The answer is no. The answer has always been no. We know that now and we knew it then. But we were 20-something and 80 felt like a long time off. We wanted to enjoy ourselves while we could.
The explanation for the crumbling of the western middle class, the inability of society to maintain what it created, the digging in of corporate fingernails to hold onto control, supply chain issues, rising costs, the destruction of the ecosystem and on and on does not need a grand conspiracy.
What we built was simply unsustainable. We had no business building it in the first place. Our expectations were unreasonable and unfulfillable. We had no business expecting them. Our appetite for personal comfort, self-gratification, material stimulation just could not be satiated.

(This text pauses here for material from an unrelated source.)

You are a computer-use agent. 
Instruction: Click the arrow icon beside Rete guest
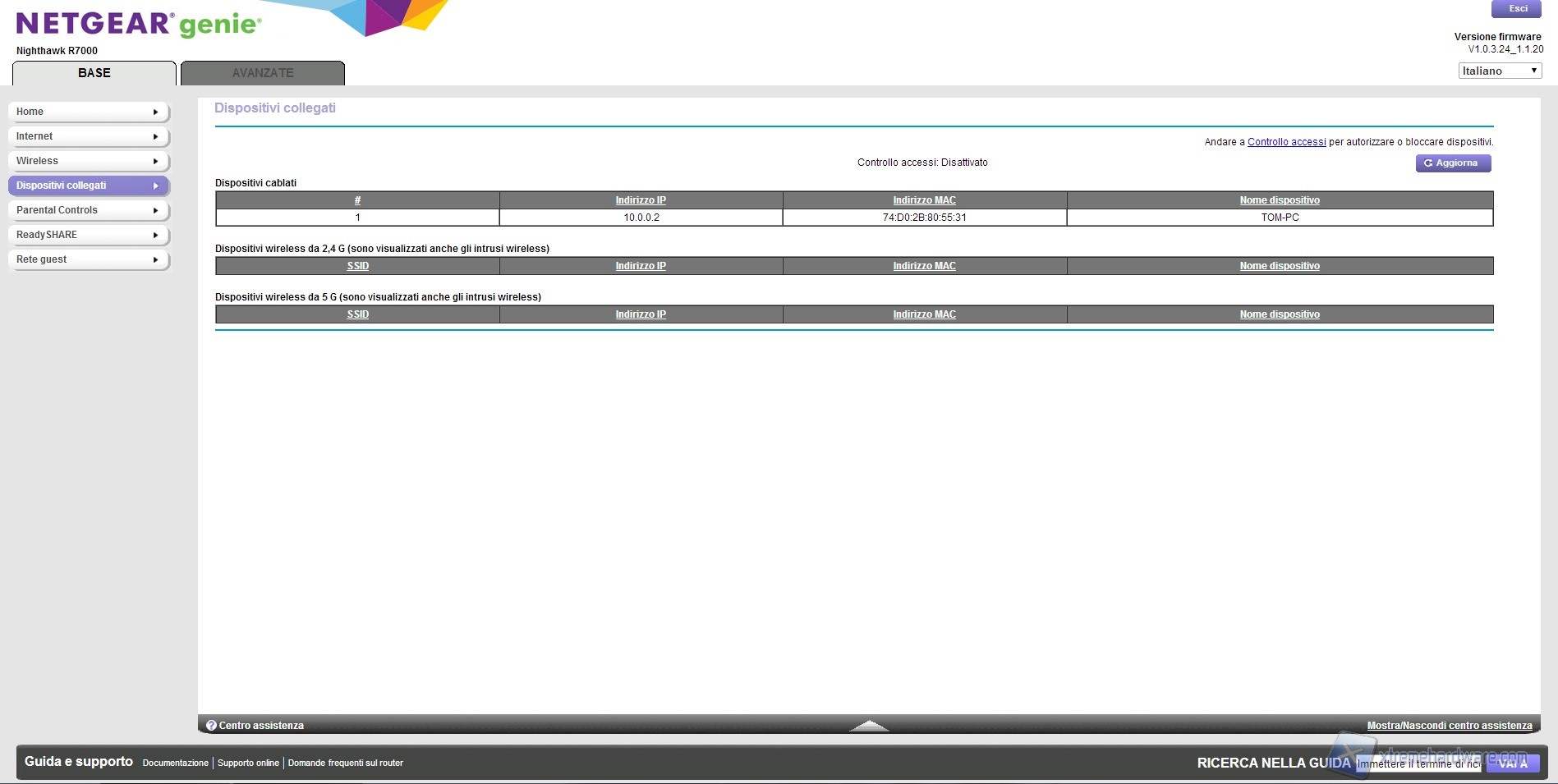[x=155, y=260]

Sometimes our beautiful planet reminds me of a beleaguered husband or wife who has a demanding spouse that simply can never be satisfied. You see these people around. They drag their poor sorry butts after their loved one getting this and doing that. They look tired and more haggard all the time while they are barked orders they are unable to fulfil.
When we watch we want to say, “Stop! Just stop and be happy with what you’ve got!! Your poor old spouse is not going to be able to run around making you happy forever.”
Writing this has helped me find an answer…for me…for now. “Stop! Just stop and be happy with what I’ve got!! Society is not going to be able to run around and make me happy forever.”
I need to remember the problems we are facing are not about me. They are not about you. They are much bigger than us both r. I wish I could point my finger at who is to blame. It would be easier that way. But the finger would point back at me. Individually we are all part of the problem and collectively my generation has been a huge part of the problem. We built a world that cannot survive and that will take down the ecosystem with it. Individually we may not be able to solve society’s current problems but we can control how we respond to them.
We can stop arguing, demanding and blaming.
We can look inward and reassess our assumptions and realign our needs, wants and expectations.
We can look outward and focus on what we can do, not what we think or what we read, or what someone said was going to happen, but what can we do for someone else?
Do something. Anything. We need each other, folks. We even need people we disagree with. The biggest question is not who is right and who is wrong or who is to blame.
Martin Luther King, Jr’s quote helps us reset our energy and our priorities. “Life’s most persistent and urgent question is “What are you doing for others?”